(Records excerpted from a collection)
+++++
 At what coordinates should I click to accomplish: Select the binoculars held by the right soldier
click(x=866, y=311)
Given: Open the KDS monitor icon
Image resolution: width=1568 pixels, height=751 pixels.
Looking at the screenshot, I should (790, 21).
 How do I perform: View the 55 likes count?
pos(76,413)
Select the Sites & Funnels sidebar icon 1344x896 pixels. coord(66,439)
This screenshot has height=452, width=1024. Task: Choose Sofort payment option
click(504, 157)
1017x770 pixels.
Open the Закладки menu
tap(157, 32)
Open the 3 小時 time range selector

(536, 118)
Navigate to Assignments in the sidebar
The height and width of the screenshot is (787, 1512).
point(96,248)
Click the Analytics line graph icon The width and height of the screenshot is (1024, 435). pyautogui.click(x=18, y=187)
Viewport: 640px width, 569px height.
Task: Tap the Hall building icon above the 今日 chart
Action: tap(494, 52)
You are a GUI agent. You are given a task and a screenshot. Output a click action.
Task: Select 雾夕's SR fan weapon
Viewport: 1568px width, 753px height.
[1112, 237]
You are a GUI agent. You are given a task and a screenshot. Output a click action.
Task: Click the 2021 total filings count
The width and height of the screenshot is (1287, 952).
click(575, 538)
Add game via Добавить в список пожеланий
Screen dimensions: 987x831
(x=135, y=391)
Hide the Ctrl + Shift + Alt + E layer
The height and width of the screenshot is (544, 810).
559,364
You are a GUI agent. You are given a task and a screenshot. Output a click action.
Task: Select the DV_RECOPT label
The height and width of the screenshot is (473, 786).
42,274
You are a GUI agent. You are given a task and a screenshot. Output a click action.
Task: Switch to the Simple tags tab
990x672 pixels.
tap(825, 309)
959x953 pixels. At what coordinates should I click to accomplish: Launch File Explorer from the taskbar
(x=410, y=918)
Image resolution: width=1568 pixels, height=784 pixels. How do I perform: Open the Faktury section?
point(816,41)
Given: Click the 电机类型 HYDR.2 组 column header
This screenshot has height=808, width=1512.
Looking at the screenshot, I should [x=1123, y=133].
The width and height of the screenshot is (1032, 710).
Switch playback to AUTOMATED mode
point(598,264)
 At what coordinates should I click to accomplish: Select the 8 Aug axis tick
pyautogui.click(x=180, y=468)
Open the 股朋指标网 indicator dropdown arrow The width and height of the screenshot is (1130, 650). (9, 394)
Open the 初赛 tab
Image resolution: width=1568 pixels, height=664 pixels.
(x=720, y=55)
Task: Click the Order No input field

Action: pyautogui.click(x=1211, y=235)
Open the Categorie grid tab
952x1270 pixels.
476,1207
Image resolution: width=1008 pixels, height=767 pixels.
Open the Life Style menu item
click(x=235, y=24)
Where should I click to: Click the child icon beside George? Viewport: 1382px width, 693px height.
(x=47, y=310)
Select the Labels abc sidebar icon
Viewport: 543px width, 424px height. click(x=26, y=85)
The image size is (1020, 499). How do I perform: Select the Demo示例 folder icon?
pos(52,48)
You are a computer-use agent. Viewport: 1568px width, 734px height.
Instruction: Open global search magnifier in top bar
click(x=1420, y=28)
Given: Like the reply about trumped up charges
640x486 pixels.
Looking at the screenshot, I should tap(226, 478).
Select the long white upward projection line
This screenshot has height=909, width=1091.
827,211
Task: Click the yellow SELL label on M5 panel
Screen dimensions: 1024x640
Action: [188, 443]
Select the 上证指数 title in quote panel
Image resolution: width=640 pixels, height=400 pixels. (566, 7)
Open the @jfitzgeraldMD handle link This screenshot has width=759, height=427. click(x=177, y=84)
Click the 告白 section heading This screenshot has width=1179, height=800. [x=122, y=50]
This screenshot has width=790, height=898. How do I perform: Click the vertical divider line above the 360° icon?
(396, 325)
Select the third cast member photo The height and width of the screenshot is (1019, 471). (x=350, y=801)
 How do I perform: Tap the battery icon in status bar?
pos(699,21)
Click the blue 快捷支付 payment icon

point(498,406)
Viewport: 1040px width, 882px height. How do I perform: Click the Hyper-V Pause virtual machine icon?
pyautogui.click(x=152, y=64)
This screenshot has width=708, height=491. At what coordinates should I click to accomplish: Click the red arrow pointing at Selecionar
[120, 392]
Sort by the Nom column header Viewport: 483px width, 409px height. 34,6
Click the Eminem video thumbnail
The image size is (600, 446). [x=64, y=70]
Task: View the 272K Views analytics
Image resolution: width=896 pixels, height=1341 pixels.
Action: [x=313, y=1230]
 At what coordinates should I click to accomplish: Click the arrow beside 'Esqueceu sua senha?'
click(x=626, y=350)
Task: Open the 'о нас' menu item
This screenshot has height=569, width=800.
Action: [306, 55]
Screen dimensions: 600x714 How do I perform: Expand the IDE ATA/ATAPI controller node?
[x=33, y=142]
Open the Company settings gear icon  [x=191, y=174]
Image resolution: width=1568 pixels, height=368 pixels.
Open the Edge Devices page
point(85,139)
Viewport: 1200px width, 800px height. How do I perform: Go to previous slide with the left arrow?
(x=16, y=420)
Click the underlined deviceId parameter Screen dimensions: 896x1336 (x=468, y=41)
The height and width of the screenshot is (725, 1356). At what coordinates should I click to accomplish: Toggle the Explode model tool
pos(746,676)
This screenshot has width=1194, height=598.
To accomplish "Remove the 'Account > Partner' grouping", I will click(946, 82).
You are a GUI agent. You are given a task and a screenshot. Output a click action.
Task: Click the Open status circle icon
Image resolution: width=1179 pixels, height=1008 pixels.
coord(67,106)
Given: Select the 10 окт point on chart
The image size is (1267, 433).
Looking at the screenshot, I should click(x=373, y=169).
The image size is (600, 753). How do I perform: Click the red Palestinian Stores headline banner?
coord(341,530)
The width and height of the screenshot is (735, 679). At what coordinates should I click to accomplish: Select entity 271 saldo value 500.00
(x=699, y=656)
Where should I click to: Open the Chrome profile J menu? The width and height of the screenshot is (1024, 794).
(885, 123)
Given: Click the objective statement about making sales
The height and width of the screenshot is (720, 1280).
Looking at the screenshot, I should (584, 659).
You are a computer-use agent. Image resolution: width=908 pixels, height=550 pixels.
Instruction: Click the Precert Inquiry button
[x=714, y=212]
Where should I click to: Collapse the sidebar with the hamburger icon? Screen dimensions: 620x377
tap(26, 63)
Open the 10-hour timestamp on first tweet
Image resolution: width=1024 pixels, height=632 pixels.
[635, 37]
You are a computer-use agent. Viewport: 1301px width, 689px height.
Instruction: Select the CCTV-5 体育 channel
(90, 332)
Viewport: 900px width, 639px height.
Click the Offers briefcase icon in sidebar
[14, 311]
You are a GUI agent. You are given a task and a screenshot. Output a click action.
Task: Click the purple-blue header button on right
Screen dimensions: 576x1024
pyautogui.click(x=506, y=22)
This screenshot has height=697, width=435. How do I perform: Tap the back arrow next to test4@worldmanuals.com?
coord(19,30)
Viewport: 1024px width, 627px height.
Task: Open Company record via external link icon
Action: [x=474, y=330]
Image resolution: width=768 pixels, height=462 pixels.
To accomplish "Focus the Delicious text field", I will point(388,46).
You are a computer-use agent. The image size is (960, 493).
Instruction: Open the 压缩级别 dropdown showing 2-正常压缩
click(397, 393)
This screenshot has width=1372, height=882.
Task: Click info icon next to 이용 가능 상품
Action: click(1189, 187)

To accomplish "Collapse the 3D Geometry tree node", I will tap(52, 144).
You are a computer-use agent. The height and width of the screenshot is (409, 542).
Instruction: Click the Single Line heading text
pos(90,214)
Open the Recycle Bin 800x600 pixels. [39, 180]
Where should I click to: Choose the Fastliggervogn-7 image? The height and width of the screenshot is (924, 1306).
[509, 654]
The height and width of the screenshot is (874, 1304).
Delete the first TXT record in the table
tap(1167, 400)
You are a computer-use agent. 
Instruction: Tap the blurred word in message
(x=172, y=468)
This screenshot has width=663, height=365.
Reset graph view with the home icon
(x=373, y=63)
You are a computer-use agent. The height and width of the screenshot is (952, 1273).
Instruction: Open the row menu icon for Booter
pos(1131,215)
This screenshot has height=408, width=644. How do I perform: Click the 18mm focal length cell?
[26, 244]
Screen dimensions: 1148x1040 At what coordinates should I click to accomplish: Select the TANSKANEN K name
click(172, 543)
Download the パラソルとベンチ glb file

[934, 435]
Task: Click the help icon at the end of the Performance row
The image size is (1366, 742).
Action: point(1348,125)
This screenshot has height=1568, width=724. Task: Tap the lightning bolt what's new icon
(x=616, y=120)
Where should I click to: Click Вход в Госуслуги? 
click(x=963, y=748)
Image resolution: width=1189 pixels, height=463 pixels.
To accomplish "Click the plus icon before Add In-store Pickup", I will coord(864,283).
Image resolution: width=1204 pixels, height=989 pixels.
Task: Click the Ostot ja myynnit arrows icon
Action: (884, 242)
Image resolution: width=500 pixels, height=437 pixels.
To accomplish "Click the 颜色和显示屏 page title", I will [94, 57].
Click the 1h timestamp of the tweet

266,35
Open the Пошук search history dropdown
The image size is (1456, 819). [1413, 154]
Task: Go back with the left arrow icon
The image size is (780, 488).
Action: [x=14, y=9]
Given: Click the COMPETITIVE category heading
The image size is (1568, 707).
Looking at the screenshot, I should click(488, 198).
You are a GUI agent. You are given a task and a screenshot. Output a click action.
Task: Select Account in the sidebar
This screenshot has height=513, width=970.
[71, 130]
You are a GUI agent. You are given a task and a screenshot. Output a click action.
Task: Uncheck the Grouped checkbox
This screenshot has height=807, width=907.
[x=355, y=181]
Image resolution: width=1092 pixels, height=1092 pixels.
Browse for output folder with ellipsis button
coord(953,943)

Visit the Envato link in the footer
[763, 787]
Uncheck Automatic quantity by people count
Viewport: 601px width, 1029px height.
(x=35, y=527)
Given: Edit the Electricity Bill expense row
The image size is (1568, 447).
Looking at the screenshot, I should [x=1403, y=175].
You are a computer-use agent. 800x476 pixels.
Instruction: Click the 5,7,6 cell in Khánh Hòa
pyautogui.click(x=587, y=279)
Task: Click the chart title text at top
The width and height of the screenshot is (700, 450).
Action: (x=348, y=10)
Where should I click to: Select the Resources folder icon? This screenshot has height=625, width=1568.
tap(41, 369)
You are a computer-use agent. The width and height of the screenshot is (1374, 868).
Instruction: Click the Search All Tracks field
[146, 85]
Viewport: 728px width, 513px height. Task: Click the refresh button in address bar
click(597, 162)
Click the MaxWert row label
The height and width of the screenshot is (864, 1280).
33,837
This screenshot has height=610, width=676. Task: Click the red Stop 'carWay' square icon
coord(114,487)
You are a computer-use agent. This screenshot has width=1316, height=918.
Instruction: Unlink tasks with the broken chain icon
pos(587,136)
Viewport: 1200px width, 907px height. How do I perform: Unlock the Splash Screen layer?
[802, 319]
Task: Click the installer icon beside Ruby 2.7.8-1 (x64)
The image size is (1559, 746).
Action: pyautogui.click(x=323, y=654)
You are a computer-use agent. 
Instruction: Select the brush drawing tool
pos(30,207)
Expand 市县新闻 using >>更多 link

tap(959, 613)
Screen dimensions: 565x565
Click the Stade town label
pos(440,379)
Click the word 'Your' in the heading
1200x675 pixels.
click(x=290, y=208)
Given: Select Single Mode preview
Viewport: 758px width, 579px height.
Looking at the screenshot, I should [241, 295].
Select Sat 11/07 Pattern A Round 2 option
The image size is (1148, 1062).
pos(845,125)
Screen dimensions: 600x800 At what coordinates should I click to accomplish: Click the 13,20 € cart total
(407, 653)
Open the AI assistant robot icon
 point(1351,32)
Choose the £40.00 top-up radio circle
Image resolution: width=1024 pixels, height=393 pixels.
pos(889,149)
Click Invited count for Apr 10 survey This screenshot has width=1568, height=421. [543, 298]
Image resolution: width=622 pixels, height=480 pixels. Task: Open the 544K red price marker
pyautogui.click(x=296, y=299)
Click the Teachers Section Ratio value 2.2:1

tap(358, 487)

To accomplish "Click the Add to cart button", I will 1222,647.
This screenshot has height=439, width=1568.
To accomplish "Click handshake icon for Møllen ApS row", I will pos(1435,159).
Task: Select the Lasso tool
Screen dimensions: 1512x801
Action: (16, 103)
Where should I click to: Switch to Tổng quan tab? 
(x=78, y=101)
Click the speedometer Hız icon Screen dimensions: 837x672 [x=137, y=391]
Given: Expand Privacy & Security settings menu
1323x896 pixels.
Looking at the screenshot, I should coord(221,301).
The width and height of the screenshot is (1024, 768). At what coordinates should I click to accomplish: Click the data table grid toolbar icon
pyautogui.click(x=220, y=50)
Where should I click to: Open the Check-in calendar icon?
+++++
» EXERCISE DIRECTIONS: Look above for the line holding "How do I perform: Tap the battery", then set down exactly that line and every line after it up to and including the line holding "Sort by the", with nothing else.

» ANSWER SPACE:
 How do I perform: Tap the battery icon in status bar?
pos(699,21)
Click the blue 快捷支付 payment icon

point(498,406)
Viewport: 1040px width, 882px height. How do I perform: Click the Hyper-V Pause virtual machine icon?
pyautogui.click(x=152, y=64)
This screenshot has width=708, height=491. At what coordinates should I click to accomplish: Click the red arrow pointing at Selecionar
[120, 392]
Sort by the Nom column header Viewport: 483px width, 409px height. 34,6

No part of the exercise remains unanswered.